▶ [TEXT SHOWN]
========

# Lopi Endeavor review



## Pagey (Mar 26, 2009)

I wanted to post a little review of our Lopi Endeavor, as I know someone will find this useful in the future.  I'll describe the stove, our setup, and the pros/cons below.  Most of you will be more than familiar with the descriptions, but I wanted to write it from the standpoint of someone new who is searching and feeling a bit overwhelmed.  We have used the Endeavor for one heating season.  Though I grew up with wood heat all my life (I'm 32 now), this is my first year of using it in my own home.

*Environment/Home*
We purchased our Lopi Endeavor in November of 2008 for approximately $2,000.  We live on the Cumberland Plateau in Middle Tennessee.  Our winters are relatively mild, but we do dip into the teens and lower, occasionally, and when you're in those ranges, a heat pump really struggles (and really costs).  We live in a 2 story house that is about 8 years old.  I would describe our windows and insulation and moderate/adequate.  The house is not nearly as tight as it could be, but it's not some 1800's farm house, either.  ;-)  We're heating around 1,800 sq. ft., 1,000 downstairs and 800 upstairs.

========

▶ [SOURCE DATA]
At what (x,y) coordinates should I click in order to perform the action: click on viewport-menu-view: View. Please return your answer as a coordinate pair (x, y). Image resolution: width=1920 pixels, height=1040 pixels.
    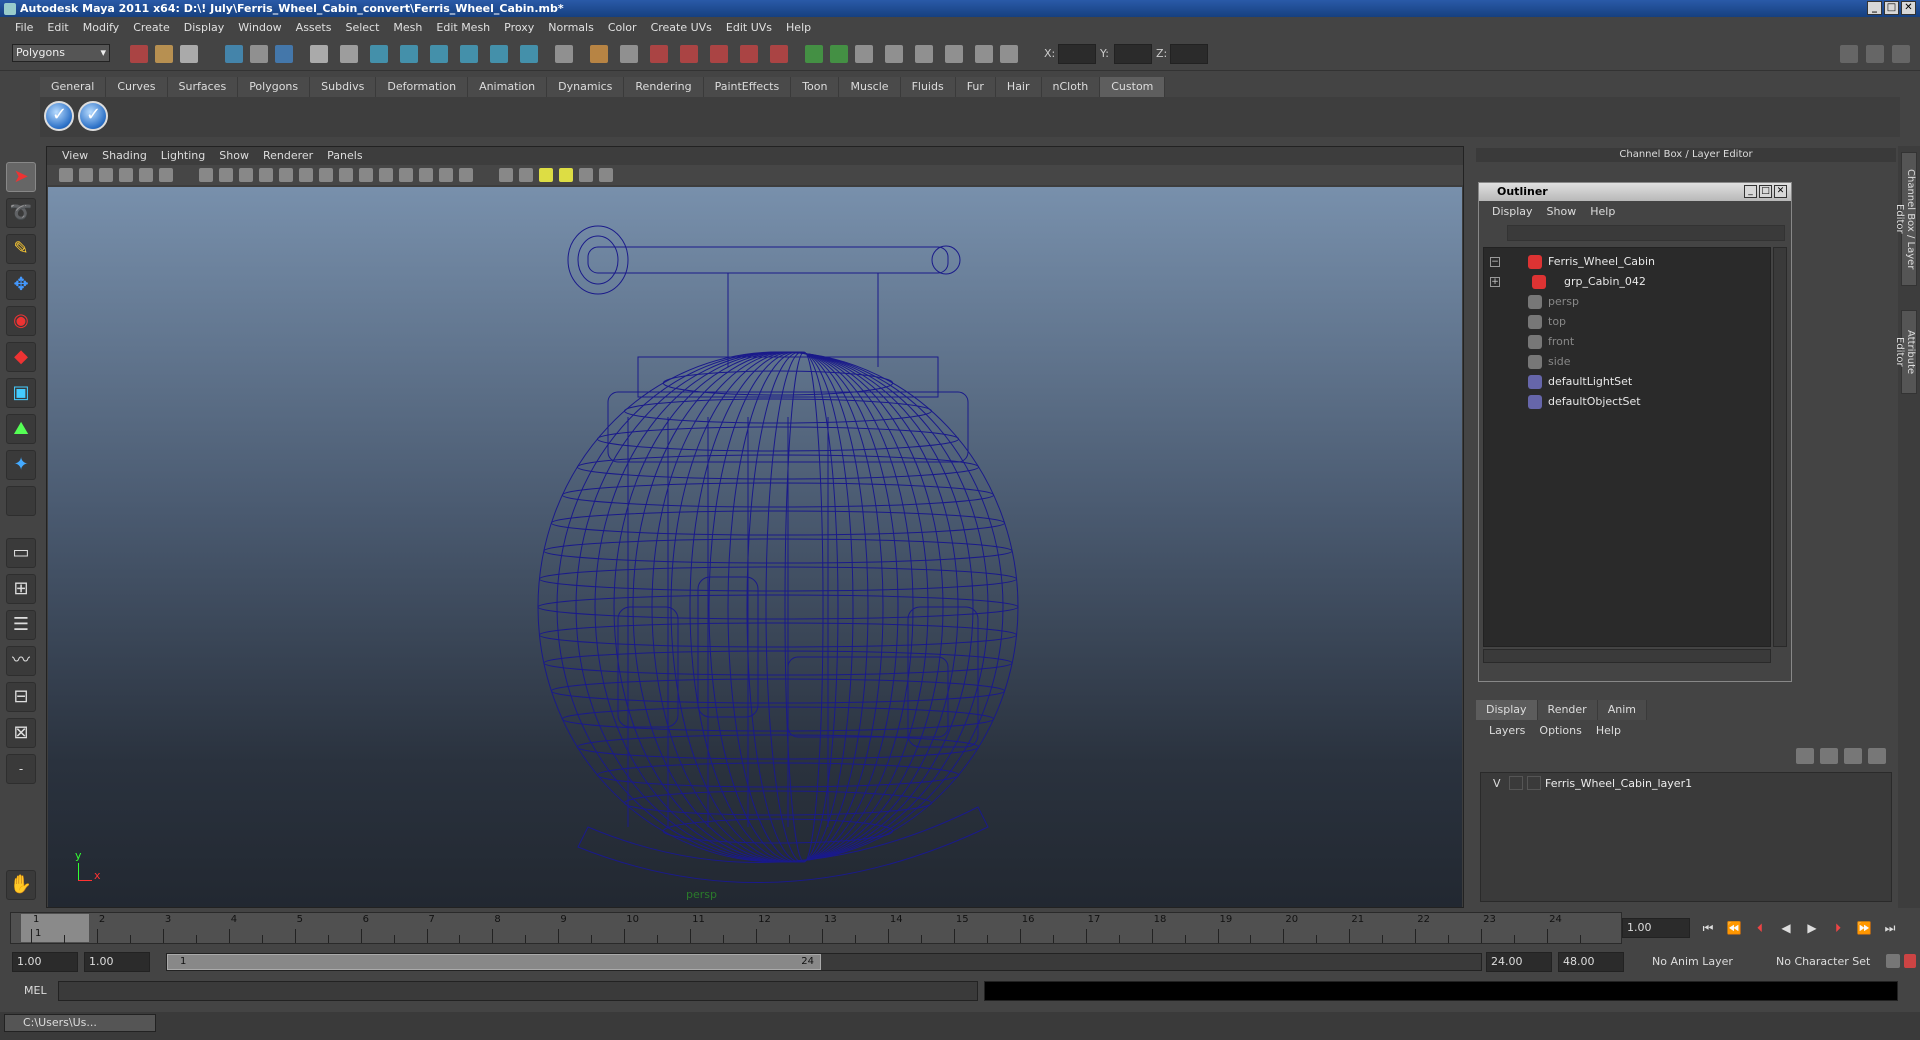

========

▶ [TASKS AND EXERCISES]
- A) Translate this sentence from the Lopi Endeavor review into Spanish: "We have used the Endeavor for one heating season."
- B) Pick up the Lopi Endeavor review after its last sentence and keep writing.

▶ [RESULTS FOR EACH TASK]
- A) Hemos usado la Endeavor durante una temporada de calefacción.

- B)
*Chimney system*
We had a prebab, Class A stainless steel chimney system installed.  We have about 5.5' of double wall Selkirk stove pipe downstairs, which then transitions into about 13' or so of Class A which travels through a bedroom corner and exits the attic with 4.5' of exposed Class A outside.  The system draws well, and draft has never been a problem for this stove and its chimney system.  If you're unsure about using a modern, prefab chimney - don't be!  Properly installed, they are safe, reliable, relatively easy to clean, and will last you for years as long as you buy quality and burn correctly.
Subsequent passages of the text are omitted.